History

United States NavyUnited States
- Name: USS Migrant
- Builder: Geo. Lawley & Sons, Neponset, Massachusetts
- Launched: 1929
- Acquired: 21 March 1942
- Commissioned: 19 May 1942
- Decommissioned: 3 August 1945
- Stricken: 13 August 1945
- Fate: Transferred to War Shipping Administration for disposal, 6 January 1946

History

Dominican RepublicDominican Republic
- Name: "Fimbert"
- Fate: Sank from an explosion 13 July 1953

General characteristics
- Type: Schooner
- Displacement: 661 long tons (672 t)
- Length: 223 ft 3 in (68.05 m)
- Beam: 34 ft (10 m)
- Draft: 14 ft (4.3 m)
- Speed: 11 knots (20 km/h; 13 mph)
- Armament: 1 × 3 in (76 mm) gun; 4 × 20 mm guns; 4 × depth charge tracks;

= USS Migrant =

USS Migrant (IX‑66) was a schooner of the United States Navy during World War II.
The ship was built in 1929 by George Lawley & Sons, Neponset, Massachusetts, and acquired from Carl Tucker by the Port Director, New York, for the US Navy on 21 March 1942, converted by the Sullivan Shipyard, Brooklyn, New York, and commissioned on 19 May 1942.

==Service history==
Acquired originally for use in the 3rd Naval District, Migrant was assigned to the Eastern Sea Frontier following her conversion and commissioning. Until the spring of 1944 she conducted anti-submarine patrols from New York, along the southern New England coast. Transferred on 30 April 1944 to the 1st Naval District at Boston, she conducted ASW patrols along the northern New England coast for the remainder of her Navy career.
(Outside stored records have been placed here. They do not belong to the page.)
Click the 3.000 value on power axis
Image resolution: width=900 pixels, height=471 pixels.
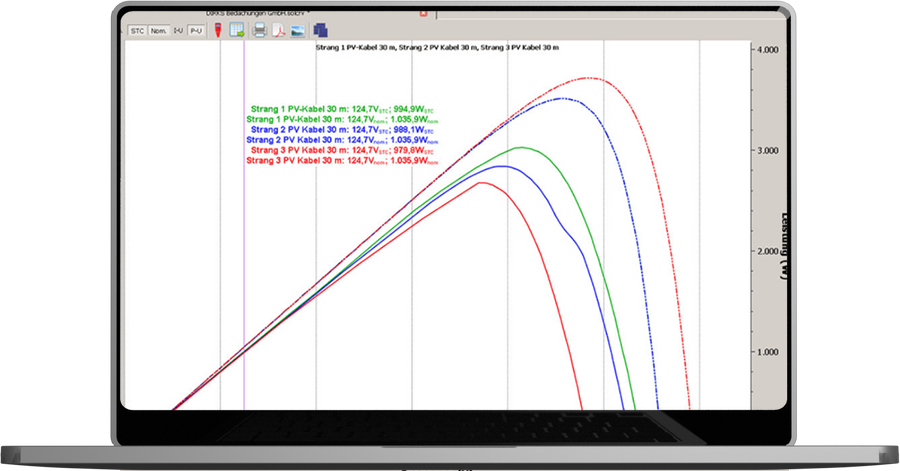click(767, 150)
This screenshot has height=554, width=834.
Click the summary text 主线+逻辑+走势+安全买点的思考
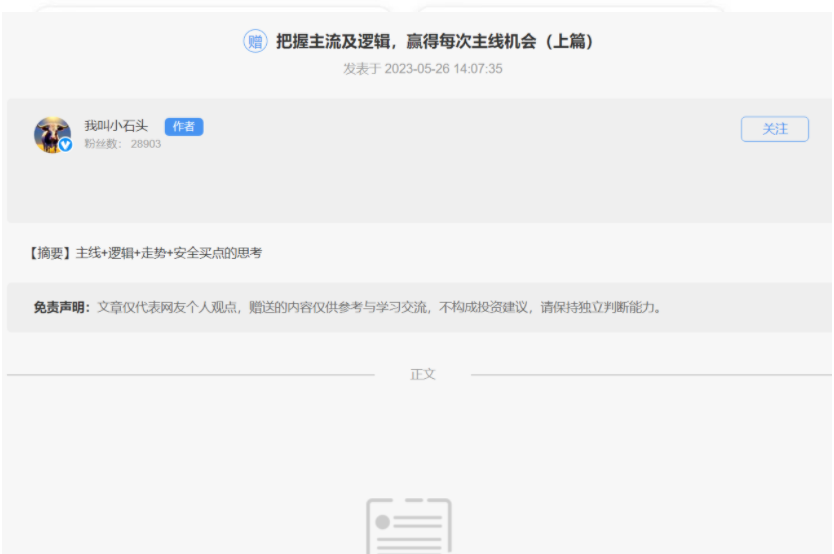168,253
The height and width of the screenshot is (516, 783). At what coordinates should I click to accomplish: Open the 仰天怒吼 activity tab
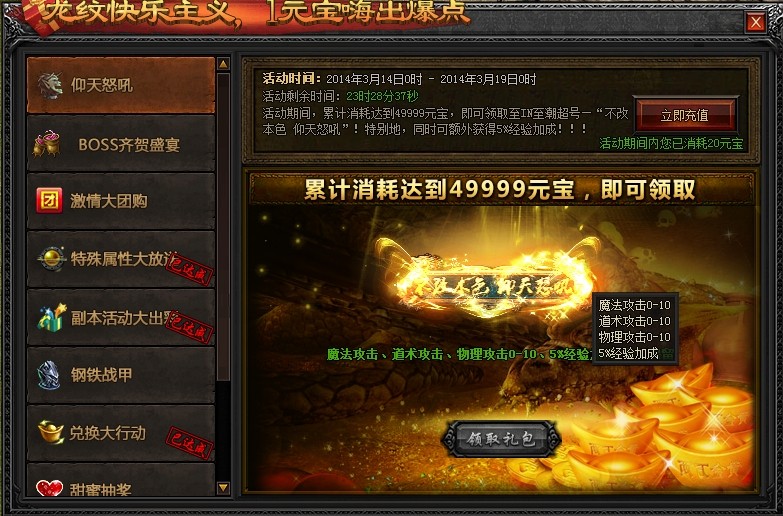click(121, 85)
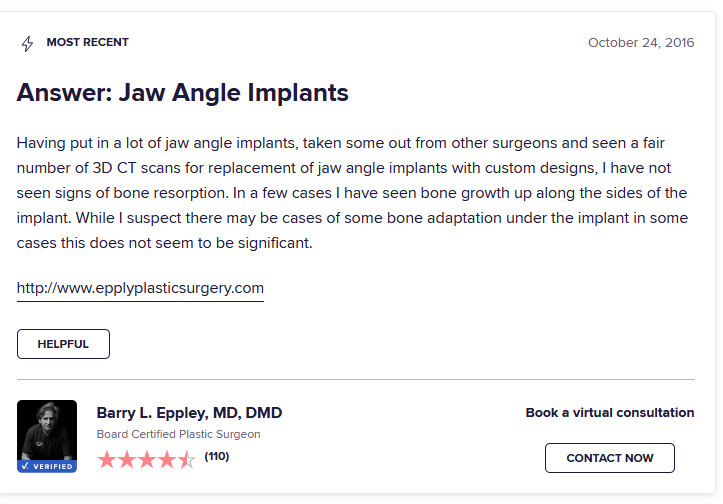Click the first rating star
This screenshot has height=504, width=723.
coord(107,460)

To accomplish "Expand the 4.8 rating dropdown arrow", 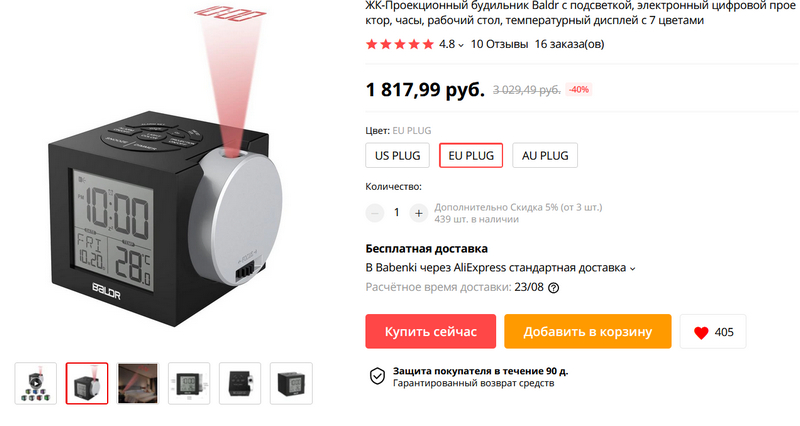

Migrant, ordered inactivated in June 1945, was decommissioned at East Boston on 3 August. Struck from the Naval Vessel Register ten days later, she remained at East Boston until 6 January 1946 when she was turned over to the War Shipping Administration for disposal.

On 13 July 1953 the motor-schooner, now registered in the Dominican Republic and named "Fimbert", sank after an explosion off Cape Samana, Dominican Republic.